- Genre: Thriller • Mystery
- Created by: Clare Francis
- Written by: Jacqueline Holborough
- Directed by: Stuart Orme
- Starring: Francesca Annis Peter O'Brien Christopher Fulford James Hazeldine David Horovitch Ger Ryan Sammy Glenn David Schaal
- Theme music composer: Colin Towns
- Country of origin: United Kingdom
- Original language: English
- No. of series: 1
- No. of episodes: 2

Production
- Executive producers: Pippa Harris Jane Tranter
- Producer: Nicolas Brown
- Cinematography: Witold Stok
- Editor: Anne Sopel
- Camera setup: Trevor Coop
- Running time: 90 minutes

Original release
- Network: BBC One
- Release: 2 April – 9 April 2000

= Deceit (2000 TV series) =

British mystery thriller television series

Deceit is a British television mystery thriller, based on the 1993 novel of the same name by Clare Francis, that first broadcast on BBC One on 2 April 2000. Stuart Orme served as director, while Nicolas Brown served as producer. The miniseries, which stars Francesca Annis, Peter O'Brien and Christopher Fulford, follows housewife Ellen Richmond (Annis), whose husband mysteriously disappears after going out sailing on his yacht.

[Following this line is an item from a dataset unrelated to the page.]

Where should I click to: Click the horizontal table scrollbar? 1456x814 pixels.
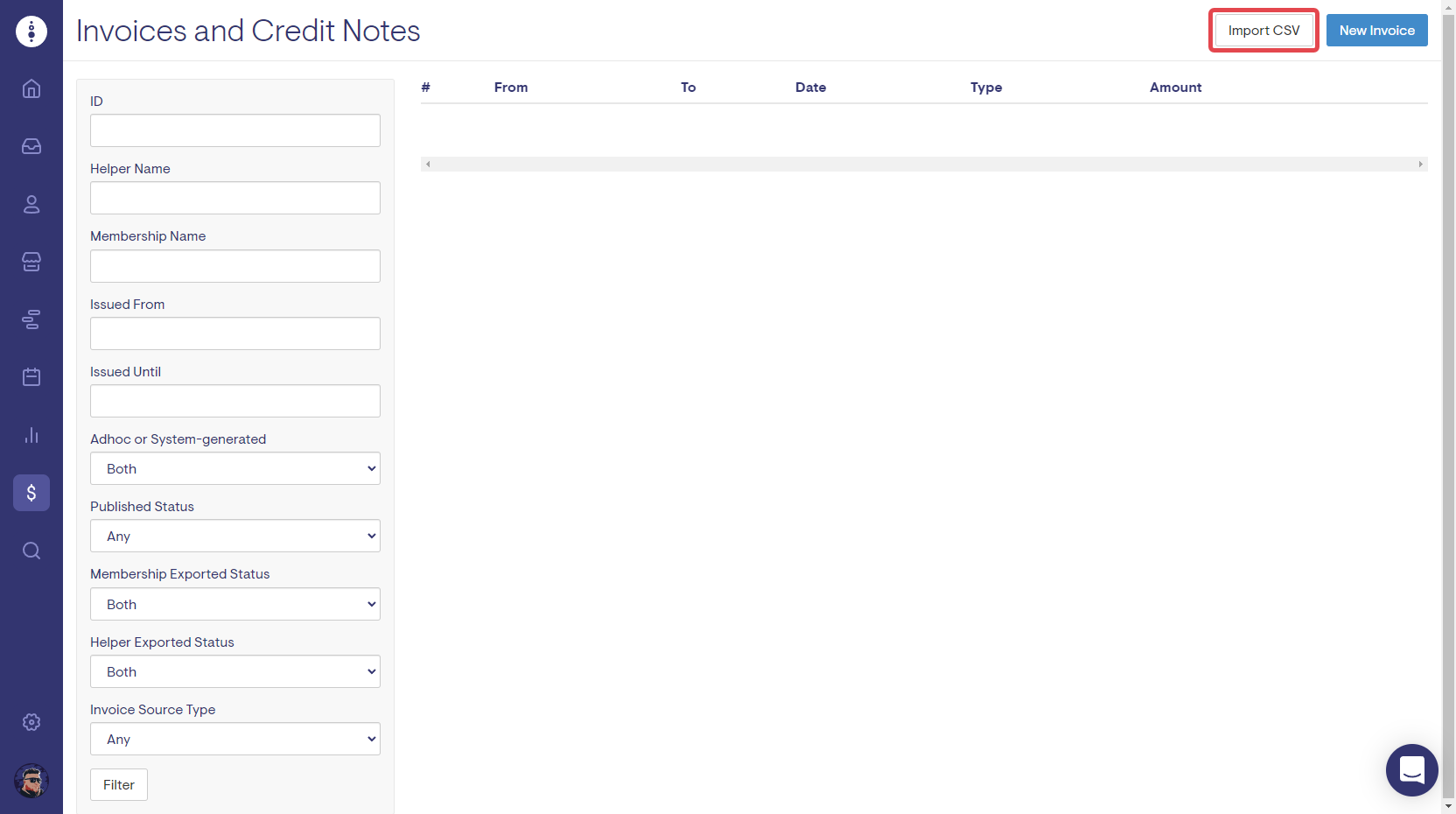click(923, 165)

The series was partly filmed in and around Ipswich. Critical reception to the series was positive. The series was remade as an American television movie with the same title in 2004. Notably, the series has never been released on VHS or DVD; however it is often repeated on True Entertainment as part of their "Best of British" season.

==Cast==
- Francesca Annis as Ellen Richmond
- Peter O'Brien as Richard Moreland
- Christopher Fulford as Jack Crawford
- James Hazeldine as Henry Richmond
- David Horovitch as Inspector Dawson
- Ger Ryan as Molly Sinclair
- Sammy Glenn as Katie Richmond
- David Schaal as Leo Braithwaite
- Elaine Claxton as Mrs. Anderson
- Jacqueline Cotter as Jill Hooper
- Angela Douglas as Anne Barlow
- Carmel Howard as WDC Owen
- Helene Kvale as Caroline Palmer
- Jon Laurimore as Gordon Critchley
- Charlie Lucas as Josh Richmond
- Tom Lucy as Colin Atkins
- William Oliver as Tim Schwartz
- Philip Pickard as PC Willis
- Paul Ridley as Charles

==Episodes==

| No. | Title | Directed by | Written by | British air date | UK viewers (million) |
| 1 | "Episode 1" | Stuart Orme | Jacqueline Holborough | 2 April 2000 | 7.51 |
Ellen Richmond is devastated to learn her husband Harry, a respected and well-liked businessman, has been lost at sea – but as she begins to rebuild her life, it becomes clear he was not the man she thought.
| 2 | "Episode 2" | Stuart Orme | Jacqueline Holborough | 9 April 2000 | 7.19 |
Harry's body is recovered and his injuries suggest he committed suicide, but as the police piece together the evidence they begin to suspect Ellen of murder.